Litigation therefore cannot effectively deal with the underlying issues in governance conflicts. It has been pointed out that the court’s role is dependent on the limitations of civil procedure, and on the litigious courses taken by the parties themselves. Conflict management through litigation can take years before the parties can get justice in their matters due to the formality and resource limitations. Litigation is often slow and expensive and it may at times lose the commercial and practical credibility necessary in the corporate world.
The shortcomings of litigation make it a less viable mechanism of managing governance conflicts due to the need for expeditious results and continued working relations. These challenges can be effectively addresses through the suitable use of ADR solutions which can be tailored by the parties to deal with ongoing situations in a manner that allows the parties to continue working together. Indeed, most global and national corporate governance statutes, principles and codes advocate the use of ADR in managing governance conflicts.
The OECD Principles of Corporate Governance encourage equitable treatment of shareholders and the need to provide a framework through which shareholders can enforce their rights and initiate legal and administrative proceedings against management and board members. Towards this end, OECD notes that: “a balance must be struck between allowing investors to seek remedies for infringement of ownership rights and avoiding excessive litigation. Many countries have found that alternative adjudication procedures, such as administrative hearings or arbitration procedures organised by the securities regulators or other regulatory bodies, are an efficient method for dispute settlement, at least at the first instance level.”
The King III Report on Corporate Governance for South Africa advocates the use of ADR as a tool of good corporate governance. It encourages directors to preserve business relationships. Consequently, when a dispute arises, in exercising their duty of care, directors should endeavour to resolve it expeditiously, efficiently and effectively. Further, in advocating the use of mediation, the Report notes that it enables novel solutions which may not be attained in litigation which is constrained to enforce legal rights and obligations. The Report correctly states that in mediation, the parties’ needs are considered, rather than their rights and obligations.

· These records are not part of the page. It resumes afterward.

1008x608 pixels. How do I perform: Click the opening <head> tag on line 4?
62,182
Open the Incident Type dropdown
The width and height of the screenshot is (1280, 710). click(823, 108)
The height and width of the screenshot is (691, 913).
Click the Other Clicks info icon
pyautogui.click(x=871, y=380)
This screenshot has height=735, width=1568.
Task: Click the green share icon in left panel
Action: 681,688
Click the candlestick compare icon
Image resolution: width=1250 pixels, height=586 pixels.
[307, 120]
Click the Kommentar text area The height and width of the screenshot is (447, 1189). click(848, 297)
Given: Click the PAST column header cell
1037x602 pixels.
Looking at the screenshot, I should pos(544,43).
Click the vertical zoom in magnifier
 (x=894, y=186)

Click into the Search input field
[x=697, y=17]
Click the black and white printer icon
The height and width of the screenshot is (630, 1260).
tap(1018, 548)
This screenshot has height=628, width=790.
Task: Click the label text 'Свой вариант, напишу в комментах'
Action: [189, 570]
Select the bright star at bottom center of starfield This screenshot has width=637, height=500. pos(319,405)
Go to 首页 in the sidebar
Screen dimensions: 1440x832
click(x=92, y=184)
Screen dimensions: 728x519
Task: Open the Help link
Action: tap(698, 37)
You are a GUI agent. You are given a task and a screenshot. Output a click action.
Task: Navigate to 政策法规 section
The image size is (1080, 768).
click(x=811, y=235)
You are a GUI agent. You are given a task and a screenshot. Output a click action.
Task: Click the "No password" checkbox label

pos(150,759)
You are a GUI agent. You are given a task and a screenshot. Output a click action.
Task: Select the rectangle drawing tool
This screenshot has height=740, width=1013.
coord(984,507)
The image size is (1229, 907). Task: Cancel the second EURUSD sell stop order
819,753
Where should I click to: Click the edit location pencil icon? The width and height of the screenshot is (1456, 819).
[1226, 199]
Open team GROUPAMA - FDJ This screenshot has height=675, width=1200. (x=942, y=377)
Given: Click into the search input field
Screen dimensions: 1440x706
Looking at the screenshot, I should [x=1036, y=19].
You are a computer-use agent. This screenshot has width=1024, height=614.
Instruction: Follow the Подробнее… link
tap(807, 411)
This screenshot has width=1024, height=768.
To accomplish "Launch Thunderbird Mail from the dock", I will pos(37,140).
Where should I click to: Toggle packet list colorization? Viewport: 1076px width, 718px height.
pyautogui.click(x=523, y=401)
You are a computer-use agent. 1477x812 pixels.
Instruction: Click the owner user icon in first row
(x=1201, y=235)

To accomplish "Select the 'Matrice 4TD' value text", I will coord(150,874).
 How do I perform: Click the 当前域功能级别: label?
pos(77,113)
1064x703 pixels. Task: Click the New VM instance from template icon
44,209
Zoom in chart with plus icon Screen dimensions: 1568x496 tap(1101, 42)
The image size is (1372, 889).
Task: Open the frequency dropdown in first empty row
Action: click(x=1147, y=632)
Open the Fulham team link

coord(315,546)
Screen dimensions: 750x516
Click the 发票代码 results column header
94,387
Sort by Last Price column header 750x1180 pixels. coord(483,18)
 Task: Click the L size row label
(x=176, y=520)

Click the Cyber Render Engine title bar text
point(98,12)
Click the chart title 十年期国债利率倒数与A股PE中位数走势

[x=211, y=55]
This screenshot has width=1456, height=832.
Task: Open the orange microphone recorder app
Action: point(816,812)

In Kenya, The Code of Corporate Governance Practices for Issuers of Securities to the Public while providing the guidelines for managing internal and external disputes involving companies states that “Disputes involving companies are an inevitable part of doing business. Companies shall establish mechanisms for resolving the disputes in a cost effective and timely manner. Mechanisms to avoid their recurrence shall also be established and implemented. It is incumbent upon directors and executives, in carrying out their duty of care to a company to ensure that disputes are resolved effectively, expeditiously and efficiently. Further, dispute resolution shall be cost effective and not a drain on the finances and resources of the company.”
The Code of Governance for State Corporations in Kenya advises the Board to ensure that disputes with and among stakeholders are resolved effectively, efficiently and expeditiously. Under the Code, the Board is encouraged to take reasonable steps towards managing disputes involving stakeholders through the use of Alternative Dispute Resolution Mechanisms. Board members are expected to resolve issues in a fair and respectful manner which considers informal processes such as dialogue or mediation. ADR mechanisms especially mediation are viable in managing governance disputes. The King Report in while advocating the use of mediation in managing governance conflicts notes that “mediation is often more appropriate where interests of the disputing parties need to be addressed and where commercial relationships need to be preserved and even enhanced.”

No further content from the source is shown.